Wonwoo memejamkan mata.

'Tapi dia datang. Sama kamu. Kalian  datang. Saya.. nggak bisa bersyukur lebih dari ini. Meski ada sedikit keegoisan waktu saya mau peluk Mingyu. Meski pasti dia nggak mau saya peluk. Anak saya udah sebesar itu. Anak pertama saya. Superman junior saya. Dia sudah sedewasa itu,'

Wonwoo mengingat bagaimana pria itu tertawa pelan di sela tangisan bisunya. Jejak air mata yang belum mengering tertimpa dnegan buliran-buliran bening yang baru. Wonwoo masih bisa merasakan betapa hangatnya ketika Jeonghan tiba-tiba memeluknya dan menepuk pelan punggungnya berulang kali.
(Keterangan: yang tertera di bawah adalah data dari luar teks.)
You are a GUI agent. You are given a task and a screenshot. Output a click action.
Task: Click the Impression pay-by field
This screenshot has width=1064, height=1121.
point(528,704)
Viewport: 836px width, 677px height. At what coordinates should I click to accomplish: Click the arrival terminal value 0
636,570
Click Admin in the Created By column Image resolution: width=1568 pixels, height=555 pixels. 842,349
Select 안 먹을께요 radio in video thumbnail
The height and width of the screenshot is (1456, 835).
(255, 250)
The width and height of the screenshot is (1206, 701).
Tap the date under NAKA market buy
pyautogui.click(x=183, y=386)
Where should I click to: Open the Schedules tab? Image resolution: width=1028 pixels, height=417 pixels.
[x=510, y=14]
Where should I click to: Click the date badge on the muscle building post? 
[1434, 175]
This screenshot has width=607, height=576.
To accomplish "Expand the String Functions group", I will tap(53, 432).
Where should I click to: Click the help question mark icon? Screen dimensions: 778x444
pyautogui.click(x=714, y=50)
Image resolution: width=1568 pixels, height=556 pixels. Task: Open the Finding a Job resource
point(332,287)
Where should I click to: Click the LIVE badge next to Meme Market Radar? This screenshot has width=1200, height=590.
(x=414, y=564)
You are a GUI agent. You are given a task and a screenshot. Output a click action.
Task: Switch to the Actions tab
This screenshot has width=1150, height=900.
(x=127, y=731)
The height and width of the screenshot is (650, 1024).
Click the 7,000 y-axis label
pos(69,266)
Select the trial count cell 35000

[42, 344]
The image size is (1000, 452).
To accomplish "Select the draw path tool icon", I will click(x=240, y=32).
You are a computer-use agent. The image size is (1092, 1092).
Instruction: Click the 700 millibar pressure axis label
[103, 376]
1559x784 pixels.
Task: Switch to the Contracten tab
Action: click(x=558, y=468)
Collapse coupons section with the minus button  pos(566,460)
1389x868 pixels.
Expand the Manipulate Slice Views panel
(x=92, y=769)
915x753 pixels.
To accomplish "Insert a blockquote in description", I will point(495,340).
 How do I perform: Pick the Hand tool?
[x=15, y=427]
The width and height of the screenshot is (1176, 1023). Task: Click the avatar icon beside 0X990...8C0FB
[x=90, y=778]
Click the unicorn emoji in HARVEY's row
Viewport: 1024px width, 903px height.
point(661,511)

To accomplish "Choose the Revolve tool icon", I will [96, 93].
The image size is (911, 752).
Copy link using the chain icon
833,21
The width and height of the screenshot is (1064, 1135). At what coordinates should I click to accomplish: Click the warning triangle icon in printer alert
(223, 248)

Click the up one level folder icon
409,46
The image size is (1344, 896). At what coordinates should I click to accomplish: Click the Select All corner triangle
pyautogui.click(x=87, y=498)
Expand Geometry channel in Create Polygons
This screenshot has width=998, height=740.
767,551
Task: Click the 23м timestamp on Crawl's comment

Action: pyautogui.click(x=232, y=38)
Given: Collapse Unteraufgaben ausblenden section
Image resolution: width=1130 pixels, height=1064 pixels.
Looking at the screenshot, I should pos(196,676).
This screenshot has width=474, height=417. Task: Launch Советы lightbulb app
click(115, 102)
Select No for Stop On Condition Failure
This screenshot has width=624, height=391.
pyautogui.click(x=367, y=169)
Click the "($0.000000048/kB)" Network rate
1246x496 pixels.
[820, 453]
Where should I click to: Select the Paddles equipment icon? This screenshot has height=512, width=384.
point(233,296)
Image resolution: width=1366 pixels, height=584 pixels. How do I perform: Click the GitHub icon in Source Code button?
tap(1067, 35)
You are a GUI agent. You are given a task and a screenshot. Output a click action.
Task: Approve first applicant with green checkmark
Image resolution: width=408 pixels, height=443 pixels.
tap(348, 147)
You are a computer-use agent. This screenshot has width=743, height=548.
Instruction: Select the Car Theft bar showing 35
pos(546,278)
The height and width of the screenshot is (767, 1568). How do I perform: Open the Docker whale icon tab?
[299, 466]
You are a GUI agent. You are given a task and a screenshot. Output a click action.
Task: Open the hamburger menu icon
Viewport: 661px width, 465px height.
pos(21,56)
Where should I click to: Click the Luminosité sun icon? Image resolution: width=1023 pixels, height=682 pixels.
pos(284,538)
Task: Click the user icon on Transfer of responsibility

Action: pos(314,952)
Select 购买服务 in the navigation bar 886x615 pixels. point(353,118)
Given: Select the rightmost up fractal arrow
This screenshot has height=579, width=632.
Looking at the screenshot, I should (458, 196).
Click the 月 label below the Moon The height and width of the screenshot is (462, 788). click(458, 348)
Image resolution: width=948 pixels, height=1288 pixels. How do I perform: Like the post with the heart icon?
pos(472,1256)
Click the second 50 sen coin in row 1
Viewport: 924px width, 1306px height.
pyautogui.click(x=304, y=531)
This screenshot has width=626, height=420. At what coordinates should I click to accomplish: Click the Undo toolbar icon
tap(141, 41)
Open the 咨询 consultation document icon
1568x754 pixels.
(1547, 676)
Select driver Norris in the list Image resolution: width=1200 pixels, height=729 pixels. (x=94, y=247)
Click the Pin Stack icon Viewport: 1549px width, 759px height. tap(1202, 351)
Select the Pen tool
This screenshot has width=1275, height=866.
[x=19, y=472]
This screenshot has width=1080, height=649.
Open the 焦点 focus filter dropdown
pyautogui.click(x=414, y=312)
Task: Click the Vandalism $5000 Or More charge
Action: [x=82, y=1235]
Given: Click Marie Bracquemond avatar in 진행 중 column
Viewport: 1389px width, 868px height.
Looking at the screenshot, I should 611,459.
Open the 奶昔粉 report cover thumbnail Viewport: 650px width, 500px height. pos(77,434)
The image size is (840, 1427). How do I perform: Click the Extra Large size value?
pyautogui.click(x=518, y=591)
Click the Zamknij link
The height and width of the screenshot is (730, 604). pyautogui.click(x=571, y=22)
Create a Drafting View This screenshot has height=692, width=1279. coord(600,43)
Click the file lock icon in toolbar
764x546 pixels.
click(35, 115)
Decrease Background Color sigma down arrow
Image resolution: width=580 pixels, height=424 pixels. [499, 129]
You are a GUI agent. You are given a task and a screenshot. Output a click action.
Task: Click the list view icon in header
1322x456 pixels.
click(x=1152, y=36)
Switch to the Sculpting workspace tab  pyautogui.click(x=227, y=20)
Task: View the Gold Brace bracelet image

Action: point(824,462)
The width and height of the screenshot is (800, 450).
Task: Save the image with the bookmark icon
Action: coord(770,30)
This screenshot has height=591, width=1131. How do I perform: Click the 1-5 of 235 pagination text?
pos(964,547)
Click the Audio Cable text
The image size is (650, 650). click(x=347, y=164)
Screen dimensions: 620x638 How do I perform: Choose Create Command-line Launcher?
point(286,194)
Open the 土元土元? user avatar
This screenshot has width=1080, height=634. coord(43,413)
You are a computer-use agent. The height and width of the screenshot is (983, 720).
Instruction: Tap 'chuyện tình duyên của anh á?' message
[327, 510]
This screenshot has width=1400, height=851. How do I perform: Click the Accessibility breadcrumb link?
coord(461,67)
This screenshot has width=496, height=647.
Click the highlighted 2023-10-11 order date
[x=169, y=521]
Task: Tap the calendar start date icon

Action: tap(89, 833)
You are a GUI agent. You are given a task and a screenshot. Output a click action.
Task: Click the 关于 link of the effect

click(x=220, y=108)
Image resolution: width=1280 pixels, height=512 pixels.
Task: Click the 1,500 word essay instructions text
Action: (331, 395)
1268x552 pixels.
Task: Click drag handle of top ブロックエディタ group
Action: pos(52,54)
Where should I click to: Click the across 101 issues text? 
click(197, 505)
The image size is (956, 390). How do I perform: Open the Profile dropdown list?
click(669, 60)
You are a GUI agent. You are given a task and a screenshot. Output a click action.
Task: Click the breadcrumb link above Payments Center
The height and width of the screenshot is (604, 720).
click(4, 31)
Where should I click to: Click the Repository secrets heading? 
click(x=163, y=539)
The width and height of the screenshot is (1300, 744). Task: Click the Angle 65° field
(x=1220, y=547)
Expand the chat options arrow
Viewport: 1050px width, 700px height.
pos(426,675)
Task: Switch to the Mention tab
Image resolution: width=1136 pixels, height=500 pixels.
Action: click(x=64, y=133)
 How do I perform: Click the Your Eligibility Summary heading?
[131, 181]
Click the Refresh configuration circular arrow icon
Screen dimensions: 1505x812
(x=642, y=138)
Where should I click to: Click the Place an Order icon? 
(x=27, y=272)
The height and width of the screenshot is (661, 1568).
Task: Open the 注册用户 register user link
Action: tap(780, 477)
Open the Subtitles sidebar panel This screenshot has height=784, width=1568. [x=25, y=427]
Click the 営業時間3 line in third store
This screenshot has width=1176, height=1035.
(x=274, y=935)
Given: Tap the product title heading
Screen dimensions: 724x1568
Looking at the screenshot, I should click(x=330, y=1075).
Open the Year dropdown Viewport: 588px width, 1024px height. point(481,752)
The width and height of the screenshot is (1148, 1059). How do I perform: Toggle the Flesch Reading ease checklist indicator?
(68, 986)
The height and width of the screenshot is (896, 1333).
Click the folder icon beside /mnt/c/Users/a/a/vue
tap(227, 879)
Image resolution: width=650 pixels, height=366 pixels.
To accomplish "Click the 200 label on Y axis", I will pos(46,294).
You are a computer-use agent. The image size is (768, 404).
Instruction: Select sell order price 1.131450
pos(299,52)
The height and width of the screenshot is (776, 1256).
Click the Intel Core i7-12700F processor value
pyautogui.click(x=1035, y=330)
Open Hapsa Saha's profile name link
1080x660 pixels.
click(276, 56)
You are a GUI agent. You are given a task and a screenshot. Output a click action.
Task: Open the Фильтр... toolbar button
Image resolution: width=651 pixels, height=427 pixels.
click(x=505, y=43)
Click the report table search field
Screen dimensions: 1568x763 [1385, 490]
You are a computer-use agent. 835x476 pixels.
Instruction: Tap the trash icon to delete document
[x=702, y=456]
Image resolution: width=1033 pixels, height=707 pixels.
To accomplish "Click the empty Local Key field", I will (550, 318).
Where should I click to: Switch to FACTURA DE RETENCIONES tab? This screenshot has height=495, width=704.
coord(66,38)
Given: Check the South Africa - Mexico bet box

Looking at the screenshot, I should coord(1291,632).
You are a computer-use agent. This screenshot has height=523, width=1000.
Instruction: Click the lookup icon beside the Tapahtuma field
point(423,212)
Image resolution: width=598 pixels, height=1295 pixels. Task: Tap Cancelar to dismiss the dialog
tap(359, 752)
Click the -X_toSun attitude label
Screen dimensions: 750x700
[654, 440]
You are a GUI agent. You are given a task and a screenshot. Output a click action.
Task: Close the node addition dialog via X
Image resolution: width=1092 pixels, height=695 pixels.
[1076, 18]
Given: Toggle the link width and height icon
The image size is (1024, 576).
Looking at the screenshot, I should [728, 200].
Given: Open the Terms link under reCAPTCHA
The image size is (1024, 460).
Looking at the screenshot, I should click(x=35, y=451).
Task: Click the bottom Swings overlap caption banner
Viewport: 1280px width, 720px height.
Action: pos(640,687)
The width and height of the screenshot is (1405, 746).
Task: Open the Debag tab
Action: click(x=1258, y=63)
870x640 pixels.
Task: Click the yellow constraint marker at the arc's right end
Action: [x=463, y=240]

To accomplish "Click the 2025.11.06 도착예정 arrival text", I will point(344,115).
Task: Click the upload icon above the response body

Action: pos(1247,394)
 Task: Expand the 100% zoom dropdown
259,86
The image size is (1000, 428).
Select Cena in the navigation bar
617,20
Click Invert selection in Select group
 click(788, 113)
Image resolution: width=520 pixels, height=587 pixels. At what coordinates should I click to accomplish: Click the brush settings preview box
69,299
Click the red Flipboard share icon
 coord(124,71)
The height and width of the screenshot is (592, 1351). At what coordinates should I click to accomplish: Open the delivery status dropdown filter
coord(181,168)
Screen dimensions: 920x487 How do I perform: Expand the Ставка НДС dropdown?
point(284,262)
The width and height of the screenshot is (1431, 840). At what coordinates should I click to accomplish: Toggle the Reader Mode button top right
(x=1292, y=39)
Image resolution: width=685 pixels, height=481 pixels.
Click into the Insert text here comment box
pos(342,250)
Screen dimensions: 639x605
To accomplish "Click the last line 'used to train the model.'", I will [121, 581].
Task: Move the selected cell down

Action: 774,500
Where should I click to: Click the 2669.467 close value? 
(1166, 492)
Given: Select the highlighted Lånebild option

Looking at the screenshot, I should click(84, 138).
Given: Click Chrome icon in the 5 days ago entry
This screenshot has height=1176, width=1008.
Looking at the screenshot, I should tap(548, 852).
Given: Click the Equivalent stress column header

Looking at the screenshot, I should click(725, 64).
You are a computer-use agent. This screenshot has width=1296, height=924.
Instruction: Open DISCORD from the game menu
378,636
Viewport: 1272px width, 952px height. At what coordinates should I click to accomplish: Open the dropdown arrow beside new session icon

'Tolong sampaikan permintaan maaf saya ke Mingyu,'

Wonwoo ikut dibuat menangis ketika pria itu berbicara. Ternyata keputusan Mingyu mengenalkan Wonwoo pada Jeonghan secara langsung bukanlah keputusan yang salah. Mingyu benar, bertemu dengan pria itu sendiri membuat Wonwoo bisa menilai bagaimana sosok dan kepribadian Jeonghan meski hanya dalam waktu singkat. Jeonghan memang masih sosok ibu yang baik.

'Saya mohon, kalau bisa, datang lagi suatu saat nanti,'

'Saya janji,'

Wonwoo menarik nafas dalam-dalam. Semudah itu ia menjanjikannya.

'Mingyu sayang sama Mama Jeonghan,'

Ketika Jeonghan melepas pelukannya, tangan gemetar itu menangkup pipi Wonwoo.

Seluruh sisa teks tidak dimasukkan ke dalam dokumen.